Modify

Ticket #3082 (closed defect: fixed)

Opened 22 months ago

Last modified 22 months ago

LDAP Slaves fail to sync on Zentyal Beta 2.2-rc1

Reported by: r.hoelzemer@… Owned by: cperez@…
Milestone: 2.2 Component: users
Severity: normal Keywords: ldap master slave replication
Cc:

Description

Tested with three (vitual) machines, a master ("ldap") and two slaves ("gateway" and "server"), and followed the wiki HOWTO  here. I already have a master/slave scenario with EBox 1.5.x in production at work, so i know the pifalls of that setup.

It might also be worth to note that I did this whole setup three times now to make sure it is indeed a bug and not some silly mistake I might have made.

Here's what I have done to get things going:

  • made sure to uninstall apparmor and reboot on each machine
  • made sure that all machines are resolvable via dns
  • set the incoming ldap rule on the master to accept traffic

Configuring the master and joining the slaves afterwards was a piece of cake.
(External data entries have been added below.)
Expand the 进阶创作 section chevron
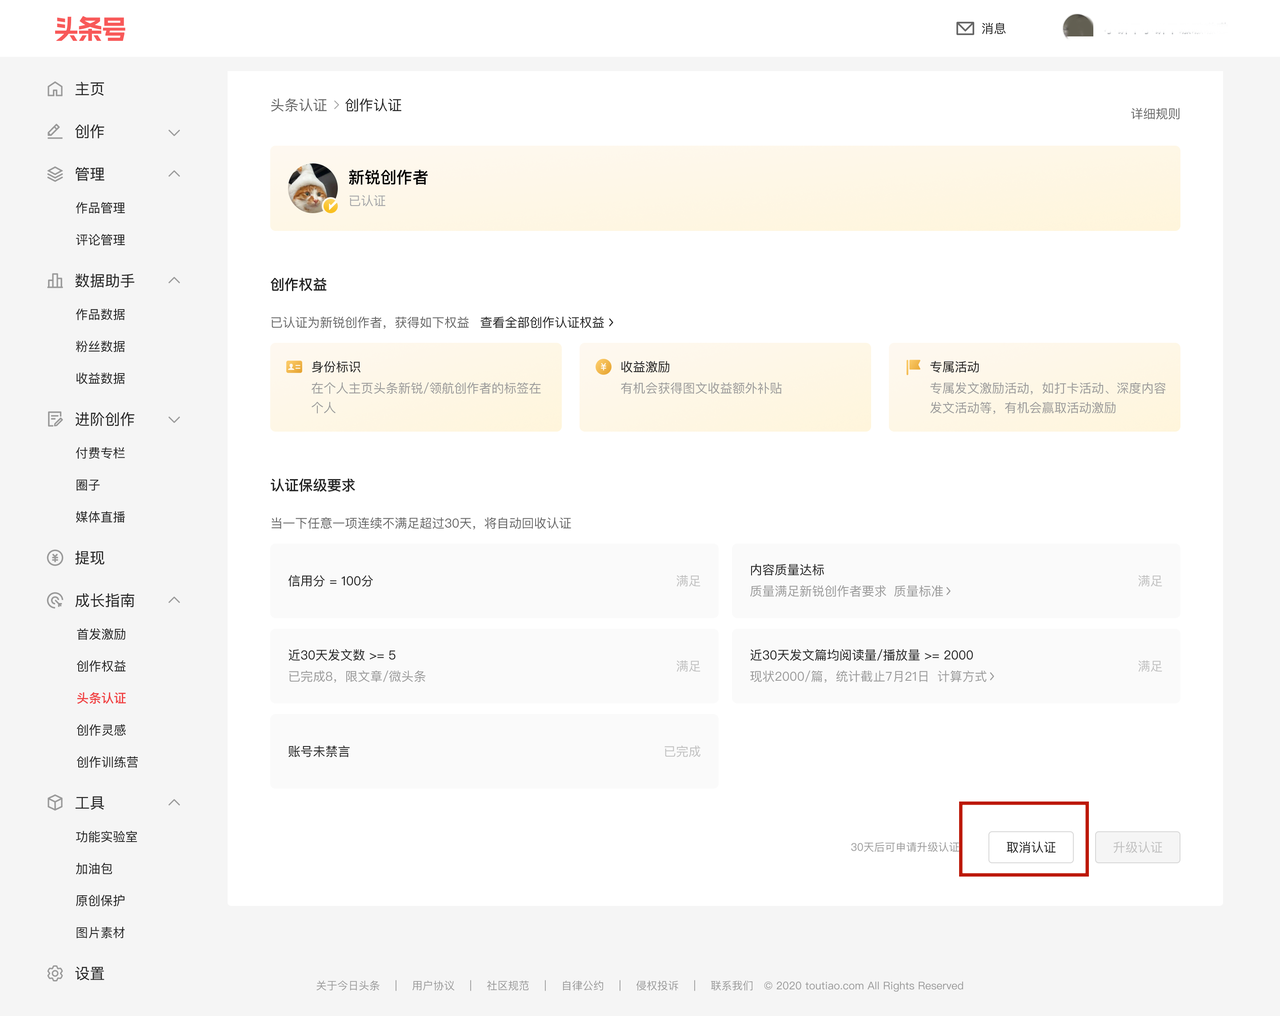1280x1016 pixels. (174, 419)
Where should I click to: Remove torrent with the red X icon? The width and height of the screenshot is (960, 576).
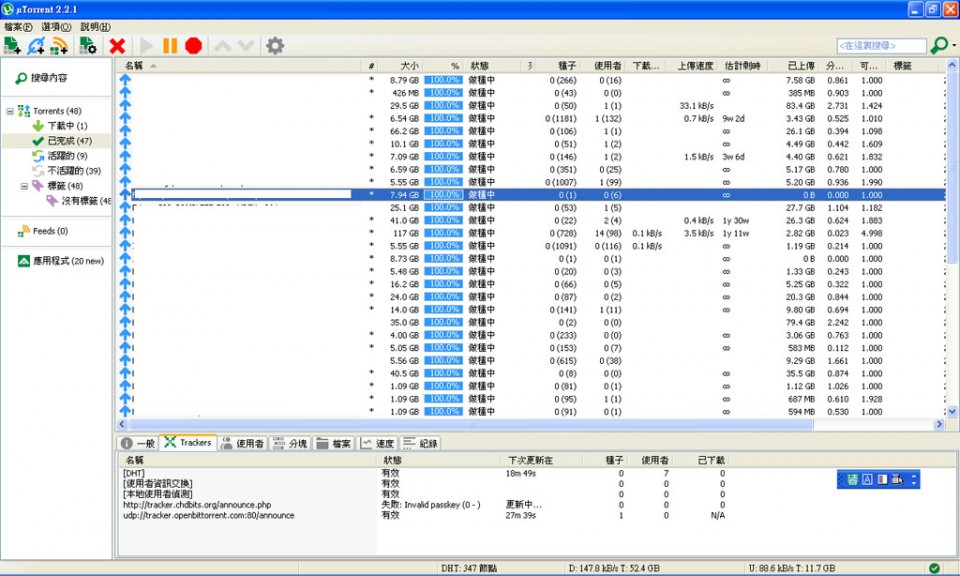pos(117,46)
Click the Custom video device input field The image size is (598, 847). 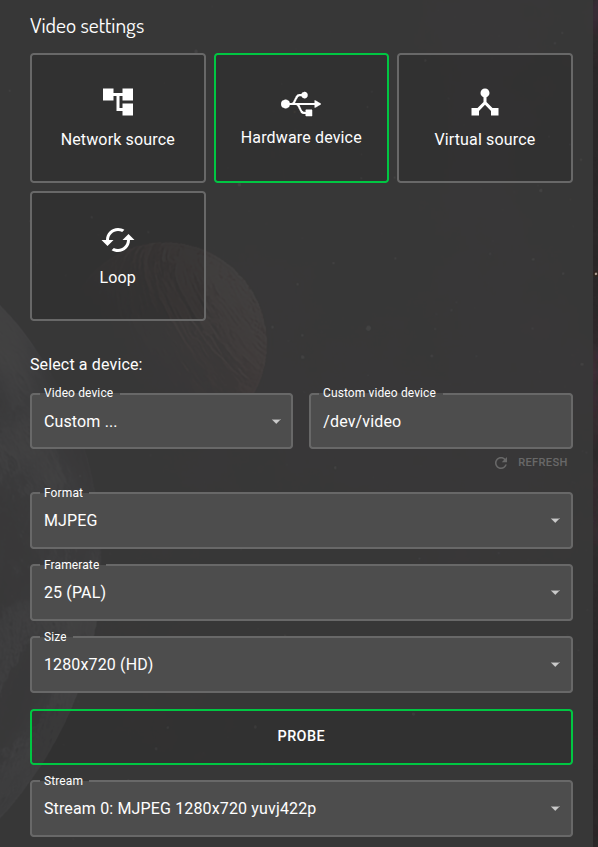coord(440,421)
Basically, everything went fine up to this point. I can see the slaves listed in the master and the slaves themselves seem to be connected to the master.

After successfully joining the slaves, here's what i had done:

  • create a new group names "samba" ( this went ok, group is visible on the slaves)
  • create a new user "bob" ( failed! is listed in the slave operations list on the master for both slaves)

From this point on, all Operations, either new users or new groups, fail to replicate to the slaves.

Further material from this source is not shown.